1For a useful summary of the most important Reformation principles see Ganoune Diop, “Reformation principles for an end-time ministry”, Ministry, vol. 89, no. 10 (October 2017), also available at https://www.ministrymagazine.org/archive/2017/10/Reformation-principles-for-an-end-time-ministry

2 The story of Hannah illustrates this well: 1 Sam. 1:10-19.

3 To the Christian Nobility of the German Nation concerning the Reform of the Christian Estate (1520), trans. Charles M. Jacobs, in Luther’s Works, vol. 44, The Christian in Society, part I, ed. James Atkinson (Philadelphia: Fortress Press, 1966), 127.

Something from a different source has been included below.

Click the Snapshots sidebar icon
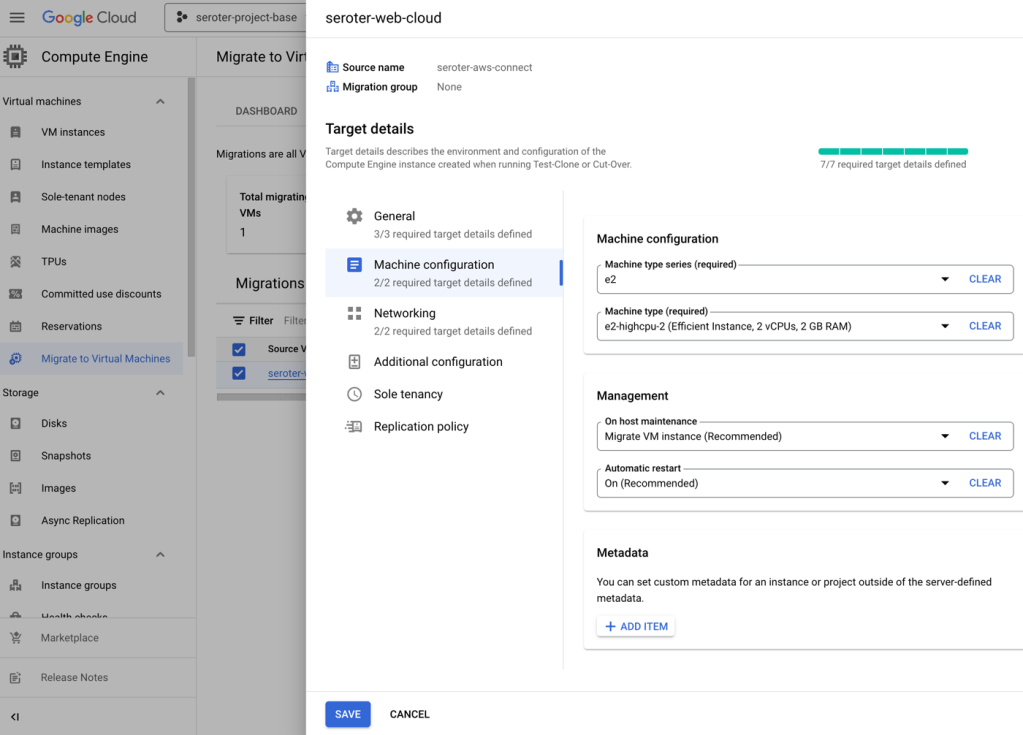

4 Concerning the Ministry (1523), trans. Conrad Bergendoff, in Luther’s Works, vol. 40, Church and Ministry, part II, ed. Bergendoff (Philadelphia: Fortress Press, 1958), 21.

5 The Babylonian Captivity of the Church (1520), trans. A. T. W. Steinhäuser and Frederick C. Ahrens, in Luther’s Works, vol. 36, Word and Sacrament, part II, ed. Abdel Ross Wentz (Philadelphia: Muhlenberg Press, 1959), 112.

6 Ibid., 113. Cf. ibid., 116; To the Christian Nobility, 130; Concerning the Ministry, 21–22,

7 Babylonian Captivity of the Church, 116.

8 To the Christian Nobility, 128-29.

9 “Consensus Statement on a Seventh-day Adventist Theology of Ordination”, approved by the Theology of Ordination Study Committee, 2013; and by Annual Council, 2013.